» **WORK TASK**
Repeat exactly, and only, the lines of the entries below from the one with "Task: Click the Bikini Bottoms link" through the one with "Task: Click the Foto/Video composer icon", both ends included.

» **INFORMATION GIVEN**
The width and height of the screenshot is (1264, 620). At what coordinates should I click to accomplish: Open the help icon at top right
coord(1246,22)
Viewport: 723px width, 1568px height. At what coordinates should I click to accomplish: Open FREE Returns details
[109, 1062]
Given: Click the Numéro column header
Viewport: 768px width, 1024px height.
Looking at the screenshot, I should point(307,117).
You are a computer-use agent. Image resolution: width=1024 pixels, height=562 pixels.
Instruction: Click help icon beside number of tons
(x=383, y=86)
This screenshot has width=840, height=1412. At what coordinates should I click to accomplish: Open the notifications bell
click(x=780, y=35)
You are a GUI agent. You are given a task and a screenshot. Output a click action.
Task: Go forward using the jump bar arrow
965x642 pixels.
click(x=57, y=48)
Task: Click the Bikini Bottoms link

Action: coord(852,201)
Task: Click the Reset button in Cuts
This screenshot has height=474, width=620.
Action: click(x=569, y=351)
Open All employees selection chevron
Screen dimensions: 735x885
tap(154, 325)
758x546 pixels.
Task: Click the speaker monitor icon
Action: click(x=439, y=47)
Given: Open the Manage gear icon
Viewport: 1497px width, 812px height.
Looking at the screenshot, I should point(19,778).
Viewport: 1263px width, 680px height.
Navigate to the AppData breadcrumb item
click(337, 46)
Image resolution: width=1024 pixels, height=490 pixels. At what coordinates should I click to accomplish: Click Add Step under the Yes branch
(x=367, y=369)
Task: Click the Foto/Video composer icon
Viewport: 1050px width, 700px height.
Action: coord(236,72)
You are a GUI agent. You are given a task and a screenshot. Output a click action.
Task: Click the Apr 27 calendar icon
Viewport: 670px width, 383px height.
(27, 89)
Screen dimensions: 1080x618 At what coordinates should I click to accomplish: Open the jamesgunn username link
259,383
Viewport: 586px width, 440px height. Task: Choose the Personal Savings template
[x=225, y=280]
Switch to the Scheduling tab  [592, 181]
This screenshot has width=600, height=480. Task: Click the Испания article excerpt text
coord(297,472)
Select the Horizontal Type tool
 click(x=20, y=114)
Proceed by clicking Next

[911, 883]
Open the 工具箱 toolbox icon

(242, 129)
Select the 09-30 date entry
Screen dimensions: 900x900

» **ANSWER SPACE**
Task: Click the Bikini Bottoms link

Action: coord(852,201)
Task: Click the Reset button in Cuts
This screenshot has height=474, width=620.
Action: click(x=569, y=351)
Open All employees selection chevron
Screen dimensions: 735x885
tap(154, 325)
758x546 pixels.
Task: Click the speaker monitor icon
Action: click(x=439, y=47)
Given: Open the Manage gear icon
Viewport: 1497px width, 812px height.
Looking at the screenshot, I should point(19,778).
Viewport: 1263px width, 680px height.
Navigate to the AppData breadcrumb item
click(337, 46)
Image resolution: width=1024 pixels, height=490 pixels. At what coordinates should I click to accomplish: Click Add Step under the Yes branch
(x=367, y=369)
Task: Click the Foto/Video composer icon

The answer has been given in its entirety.